Gellner, Ernest (1925—95)

Czech historian and social anthropologist. Born in Paris to a family of Bohemian Jews, Gellner grew up in Prague. In 1939 his family moved to Britain to escape persecution by the Nazis. Gellner won a scholarship to Balliol College, Oxford, where he studied philosophy, politics, and economics. But after only a year of study, he left university to join the Czech army. He returned to Prague after the war, but disgusted by the communist takeover he left after only a few months and resumed study at Balliol. His first job in 1947 was at the University of Edinburgh in the Department of Moral Philosophy.
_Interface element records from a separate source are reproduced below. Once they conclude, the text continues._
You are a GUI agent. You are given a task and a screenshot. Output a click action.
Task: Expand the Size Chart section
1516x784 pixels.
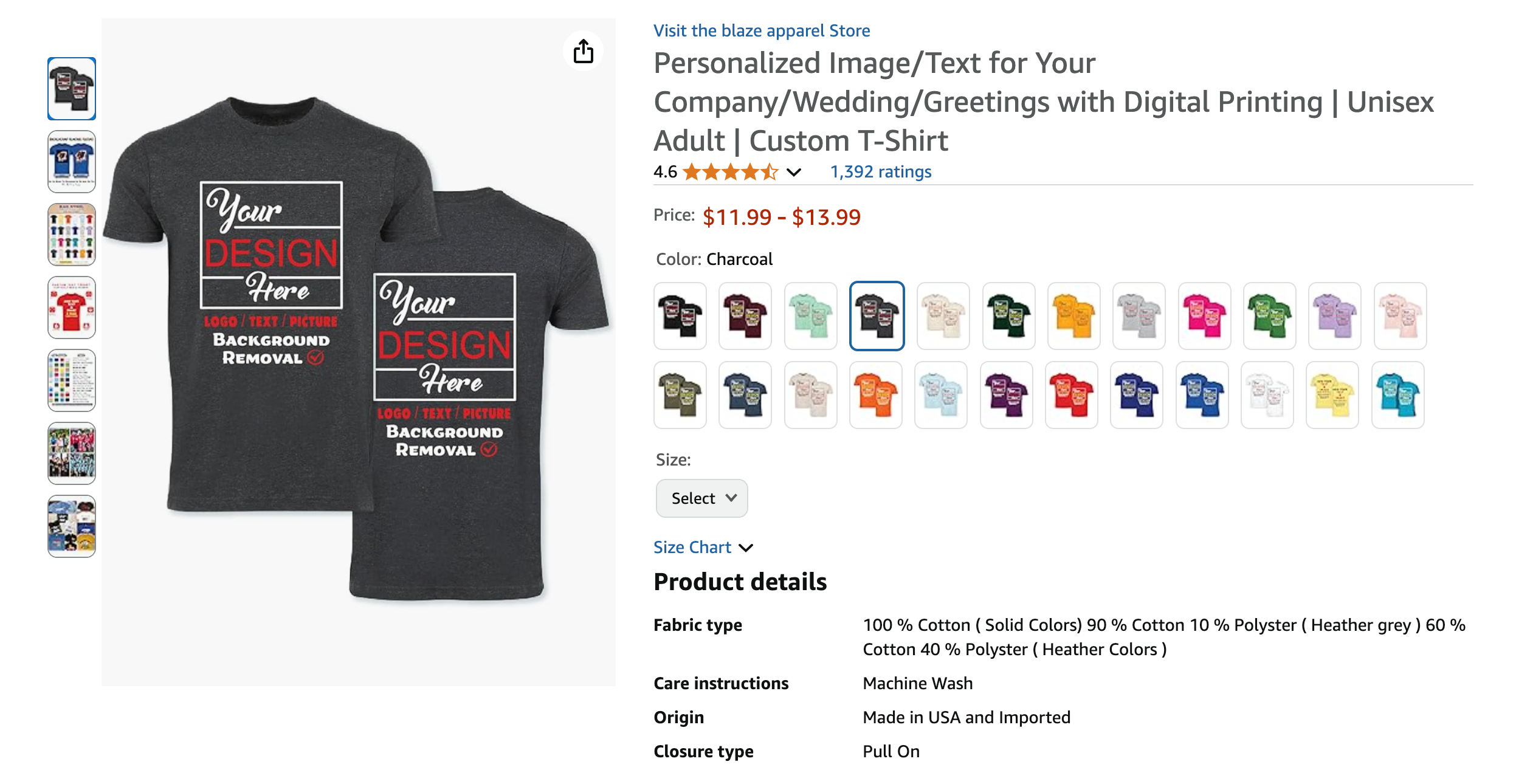pos(703,548)
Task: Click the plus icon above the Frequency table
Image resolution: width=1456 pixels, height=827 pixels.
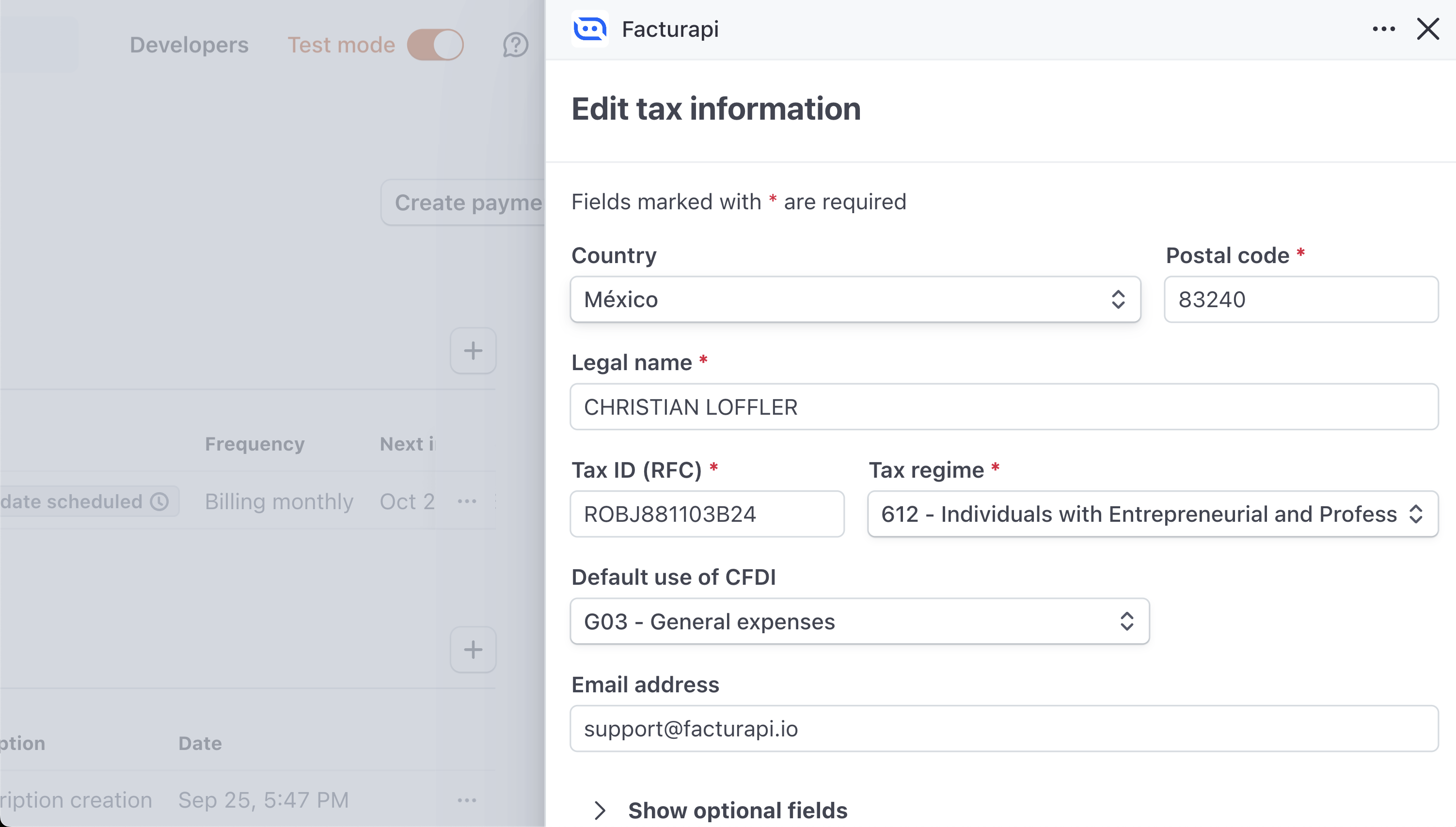Action: click(473, 350)
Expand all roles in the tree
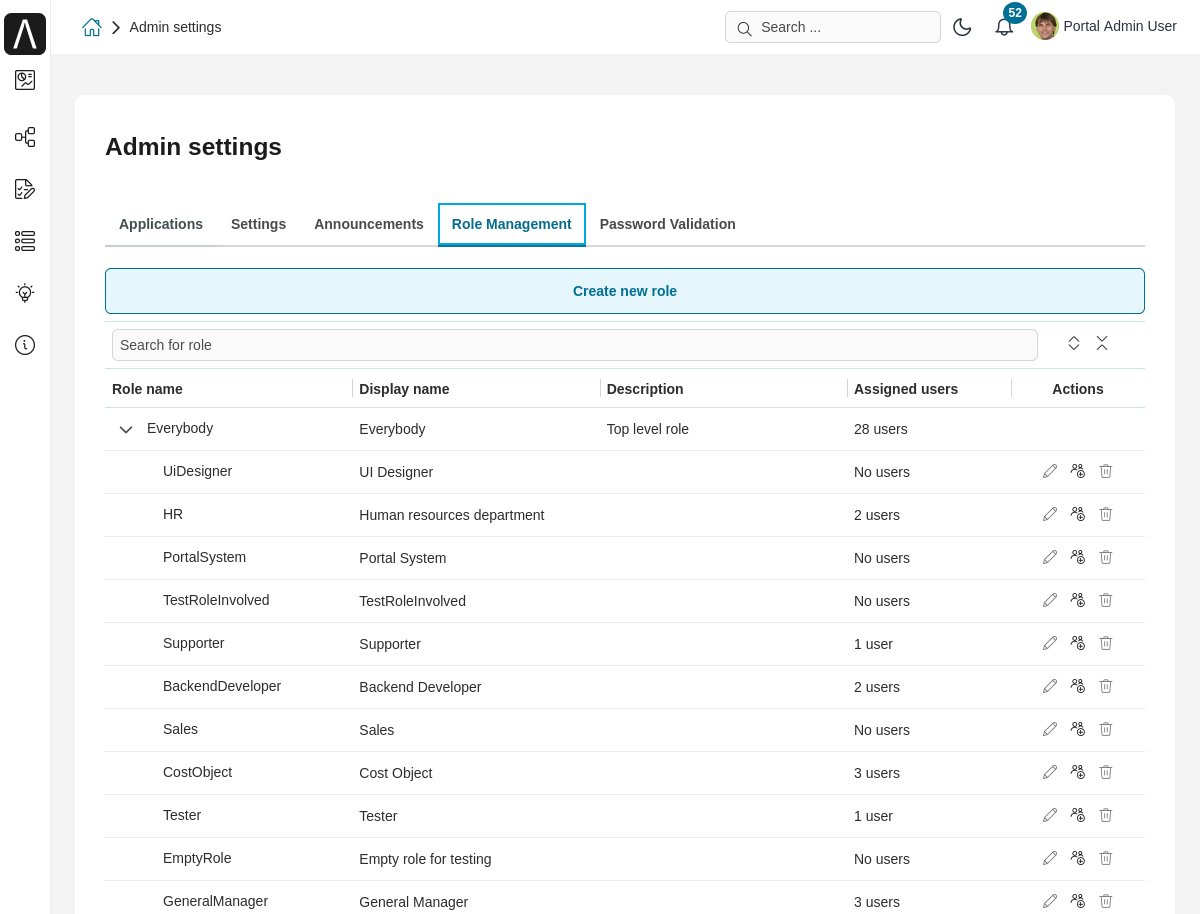Screen dimensions: 1200x914 [x=1073, y=343]
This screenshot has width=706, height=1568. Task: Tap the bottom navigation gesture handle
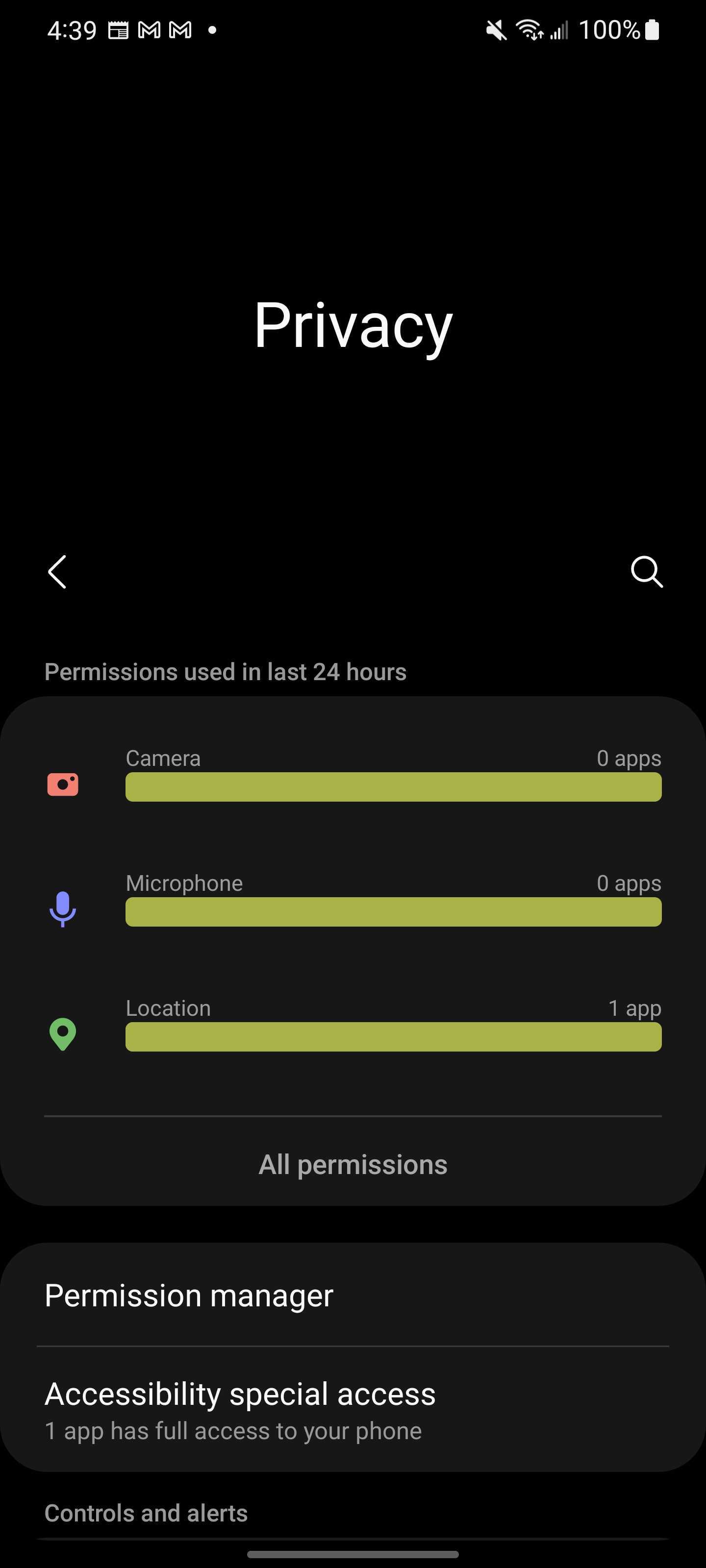click(353, 1554)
Two years later he took a position in the Sociology Department at the London School of Economics, where he was to remain for two decades. In 1974, he moved to Cambridge as the head of the Department of Anthropology, remaining there for nearly 20 years before fulfilling a lifelong dream of returning to Prague as the head of a George Soros funded institute to study the rise of nationalism in Eastern Europe. Gellner shot to prominence in 1959 with the publication of Words and Things, which attacked the so-called ordinary language philosophers, particularly Wittgenstein, Ludwig, for the way they privilege convention and community‐established norms of meaning. Probably his most-read work, though, is Nations and Nationalism (1983), which, alongside the work of Anderson, Benedict, continues to set the agenda for debate about the subject of what constitutes nationalism. Further Reading: J. Hall The State of the Nation: Ernest Gellner and the Theory of Nationalism (1998). S. Malešević and M. Haugaard (eds.) Ernest Gellner and Contemporary Social Thought (2007).